_Instruction_:
Reproduce everything from the line containing "Locate an element" down to the line containing "y-tick-label: 600 is", with "screenshot" changed to "image" and nothing else altered. Leave the pictures out.

_Given information_:
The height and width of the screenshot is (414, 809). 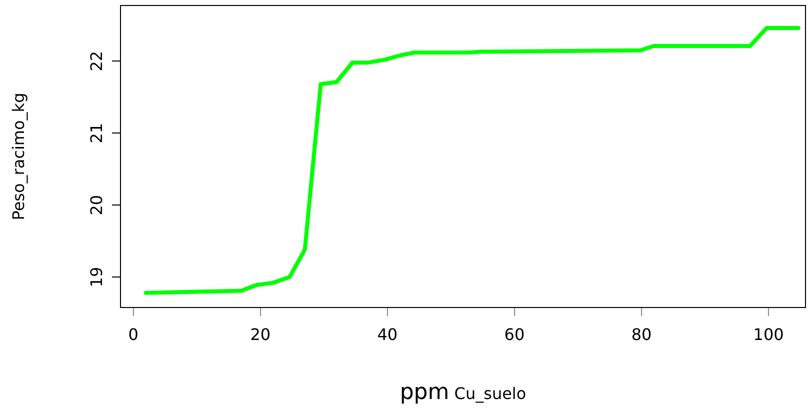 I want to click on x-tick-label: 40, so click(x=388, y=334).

==

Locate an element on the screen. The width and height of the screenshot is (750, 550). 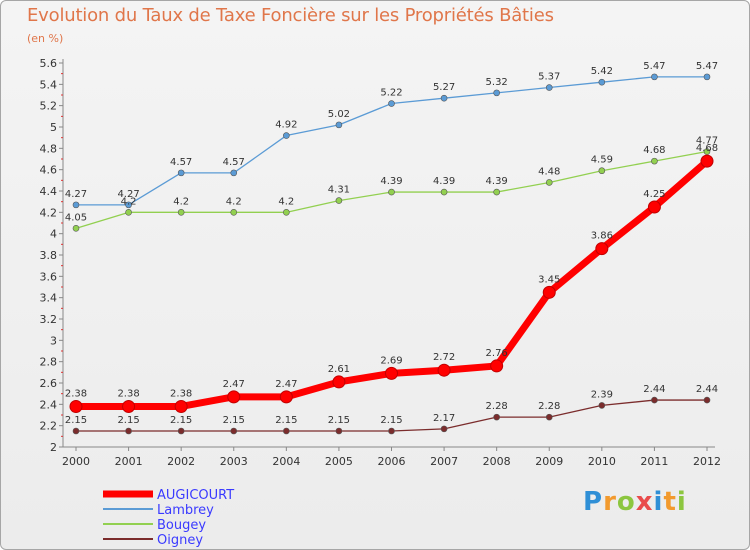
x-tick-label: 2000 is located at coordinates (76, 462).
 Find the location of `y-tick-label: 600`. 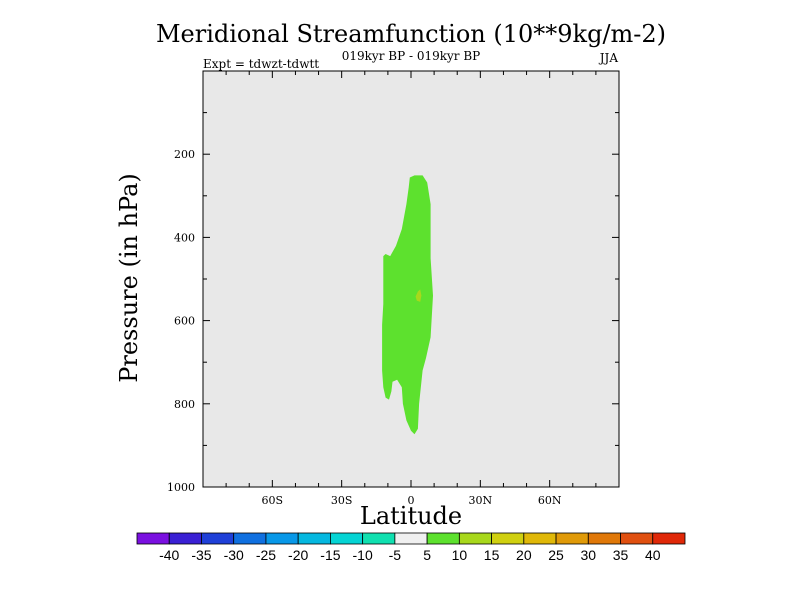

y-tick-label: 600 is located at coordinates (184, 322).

_Solution below_:
Locate an element on the screen. The width and height of the image is (750, 550). 
x-tick-label: 2000 is located at coordinates (76, 462).
 Find the location of `y-tick-label: 600`. 

y-tick-label: 600 is located at coordinates (184, 322).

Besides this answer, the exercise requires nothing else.